Looking at the traditional branches, despite the fact that these are more expensive to maintain compared to mobile services, such offices will continue to be relevant because of the unique face-to-face customer experience, especially when financial literacy levels are relatively low, as in Jordan. Around 57% of men and 34% of women in Jordan achieved a minimum financial knowledge score (compared to an average of 69% and 56% respectively in OECD countries). Branch offices can inform clients more reliably on adequate financial products, alongside providing business development services. An example are the specialized SME service centers (e.g. with Bank of Jordan, Arab Bank, or Capital Bank), where potential clients receive specific details on financial products for small businesses. While Jordan introduced financial literacy courses in schools in early 2016 to address the younger generations, these service centers directly benefit immediate users of financial services and entrepreneurs.

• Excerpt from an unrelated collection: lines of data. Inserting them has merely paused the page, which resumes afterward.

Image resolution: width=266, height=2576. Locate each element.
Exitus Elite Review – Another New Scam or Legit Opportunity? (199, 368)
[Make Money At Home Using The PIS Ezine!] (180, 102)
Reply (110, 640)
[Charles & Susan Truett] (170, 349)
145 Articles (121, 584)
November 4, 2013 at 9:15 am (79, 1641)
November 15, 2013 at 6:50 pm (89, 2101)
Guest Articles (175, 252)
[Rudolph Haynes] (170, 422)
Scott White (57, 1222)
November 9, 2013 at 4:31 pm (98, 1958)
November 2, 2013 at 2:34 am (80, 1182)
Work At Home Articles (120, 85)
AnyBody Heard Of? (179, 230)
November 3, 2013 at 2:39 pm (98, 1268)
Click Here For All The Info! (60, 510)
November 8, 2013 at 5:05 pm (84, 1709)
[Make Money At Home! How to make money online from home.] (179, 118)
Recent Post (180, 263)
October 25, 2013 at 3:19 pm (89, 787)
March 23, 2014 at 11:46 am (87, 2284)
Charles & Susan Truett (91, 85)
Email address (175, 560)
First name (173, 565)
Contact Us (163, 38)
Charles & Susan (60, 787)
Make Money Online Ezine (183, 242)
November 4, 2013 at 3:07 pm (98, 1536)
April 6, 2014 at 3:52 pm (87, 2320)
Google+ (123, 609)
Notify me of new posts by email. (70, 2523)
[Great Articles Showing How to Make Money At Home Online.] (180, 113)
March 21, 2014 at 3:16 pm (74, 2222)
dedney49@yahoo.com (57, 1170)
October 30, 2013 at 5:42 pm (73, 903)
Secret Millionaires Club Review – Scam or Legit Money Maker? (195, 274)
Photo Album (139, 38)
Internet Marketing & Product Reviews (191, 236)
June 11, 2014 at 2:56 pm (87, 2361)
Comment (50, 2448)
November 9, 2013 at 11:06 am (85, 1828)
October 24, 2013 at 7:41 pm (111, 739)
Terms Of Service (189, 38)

In the short to mid-term, a rising number of new agents for DFS are expected to be established that can provide clients with information similar to traditional access point. However, these agents might include a variety of outlets such as shops and postal offices that are not as equally professional as traditional bank branches. In the long-run, the evolution of DFS and mobile services will tend to lead to fewer branches. Yet, even in more developed economies physical access points will probably still play an important role. Clients are likely to prefer branches and personal interaction with the provider for advanced financial products and services compared to payments, as well as for filing complaints.
Even if the rise of DFS will lead to changes in the way people use financial services and to some disruptions in the financial landscape, mobile financial services are unlikely to fully replace services by traditional bank branches. The financial regulator will need to carefully consider developments in both physical and digital access to financial services in the National Financial Inclusion Strategy as well as in future policies in this area.
By Artur Vacarciuc, Sofia Bublatzky and Atilla Kaiser-Yuecel
This blog is the first in a series of publications as part of BFC’s Financial Inclusion Diagnostic Study (FIDS) commissioned by GIZ for CBJ. Any opinion expressed here are those of the authors only.